*** Opening Recorded information ***
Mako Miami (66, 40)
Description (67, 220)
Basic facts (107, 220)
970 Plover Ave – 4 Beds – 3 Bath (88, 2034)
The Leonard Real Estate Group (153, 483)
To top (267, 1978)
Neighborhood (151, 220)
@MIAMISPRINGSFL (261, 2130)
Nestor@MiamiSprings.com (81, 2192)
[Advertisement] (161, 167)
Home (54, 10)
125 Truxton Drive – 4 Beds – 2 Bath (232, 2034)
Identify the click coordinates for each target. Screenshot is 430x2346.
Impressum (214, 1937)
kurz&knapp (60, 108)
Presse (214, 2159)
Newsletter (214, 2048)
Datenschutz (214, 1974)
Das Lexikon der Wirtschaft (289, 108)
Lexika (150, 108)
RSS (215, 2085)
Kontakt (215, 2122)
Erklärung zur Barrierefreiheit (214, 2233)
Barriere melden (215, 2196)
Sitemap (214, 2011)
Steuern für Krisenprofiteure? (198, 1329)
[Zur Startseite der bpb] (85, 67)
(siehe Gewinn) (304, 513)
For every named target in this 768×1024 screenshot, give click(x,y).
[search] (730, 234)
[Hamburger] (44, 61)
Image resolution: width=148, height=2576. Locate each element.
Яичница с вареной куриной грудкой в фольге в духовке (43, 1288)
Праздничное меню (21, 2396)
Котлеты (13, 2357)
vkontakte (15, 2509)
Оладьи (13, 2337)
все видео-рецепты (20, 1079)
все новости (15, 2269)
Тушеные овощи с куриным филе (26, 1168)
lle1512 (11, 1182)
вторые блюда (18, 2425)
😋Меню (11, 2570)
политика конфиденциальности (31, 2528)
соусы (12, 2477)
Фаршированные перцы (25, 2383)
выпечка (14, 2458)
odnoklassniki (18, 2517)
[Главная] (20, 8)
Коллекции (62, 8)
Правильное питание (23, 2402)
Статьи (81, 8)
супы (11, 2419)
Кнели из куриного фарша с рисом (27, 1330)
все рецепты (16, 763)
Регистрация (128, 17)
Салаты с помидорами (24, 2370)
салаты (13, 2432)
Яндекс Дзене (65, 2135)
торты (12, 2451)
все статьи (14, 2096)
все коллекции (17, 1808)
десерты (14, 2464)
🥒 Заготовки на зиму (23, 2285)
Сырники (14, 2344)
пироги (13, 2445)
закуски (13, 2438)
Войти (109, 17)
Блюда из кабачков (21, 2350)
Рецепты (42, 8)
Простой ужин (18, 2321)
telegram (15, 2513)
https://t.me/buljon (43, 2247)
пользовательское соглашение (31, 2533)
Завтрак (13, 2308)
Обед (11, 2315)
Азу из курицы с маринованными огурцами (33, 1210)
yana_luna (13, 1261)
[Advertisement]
*** Closing Recorded information ***
### Task instructions
Whatever appears in the material must be set down again, word for word.

### Task response
Mako Miami (66, 40)
Description (67, 220)
Basic facts (107, 220)
970 Plover Ave – 4 Beds – 3 Bath (88, 2034)
The Leonard Real Estate Group (153, 483)
To top (267, 1978)
Neighborhood (151, 220)
@MIAMISPRINGSFL (261, 2130)
Nestor@MiamiSprings.com (81, 2192)
[Advertisement] (161, 167)
Home (54, 10)
125 Truxton Drive – 4 Beds – 2 Bath (232, 2034)
Identify the click coordinates for each target. Screenshot is 430x2346.
Impressum (214, 1937)
kurz&knapp (60, 108)
Presse (214, 2159)
Newsletter (214, 2048)
Datenschutz (214, 1974)
Das Lexikon der Wirtschaft (289, 108)
Lexika (150, 108)
RSS (215, 2085)
Kontakt (215, 2122)
Erklärung zur Barrierefreiheit (214, 2233)
Barriere melden (215, 2196)
Sitemap (214, 2011)
Steuern für Krisenprofiteure? (198, 1329)
[Zur Startseite der bpb] (85, 67)
(siehe Gewinn) (304, 513)
For every named target in this 768×1024 screenshot, give click(x,y).
[search] (730, 234)
[Hamburger] (44, 61)
Image resolution: width=148, height=2576. Locate each element.
Яичница с вареной куриной грудкой в фольге в духовке (43, 1288)
Праздничное меню (21, 2396)
Котлеты (13, 2357)
vkontakte (15, 2509)
Оладьи (13, 2337)
все видео-рецепты (20, 1079)
все новости (15, 2269)
Тушеные овощи с куриным филе (26, 1168)
lle1512 (11, 1182)
вторые блюда (18, 2425)
😋Меню (11, 2570)
политика конфиденциальности (31, 2528)
соусы (12, 2477)
Фаршированные перцы (25, 2383)
выпечка (14, 2458)
odnoklassniki (18, 2517)
[Главная] (20, 8)
Коллекции (62, 8)
Правильное питание (23, 2402)
Статьи (81, 8)
супы (11, 2419)
Кнели из куриного фарша с рисом (27, 1330)
все рецепты (16, 763)
Регистрация (128, 17)
Салаты с помидорами (24, 2370)
салаты (13, 2432)
Яндекс Дзене (65, 2135)
торты (12, 2451)
все статьи (14, 2096)
все коллекции (17, 1808)
десерты (14, 2464)
🥒 Заготовки на зиму (23, 2285)
Сырники (14, 2344)
пироги (13, 2445)
закуски (13, 2438)
Войти (109, 17)
Блюда из кабачков (21, 2350)
Рецепты (42, 8)
Простой ужин (18, 2321)
telegram (15, 2513)
https://t.me/buljon (43, 2247)
пользовательское соглашение (31, 2533)
Завтрак (13, 2308)
Обед (11, 2315)
Азу из курицы с маринованными огурцами (33, 1210)
yana_luna (13, 1261)
[Advertisement]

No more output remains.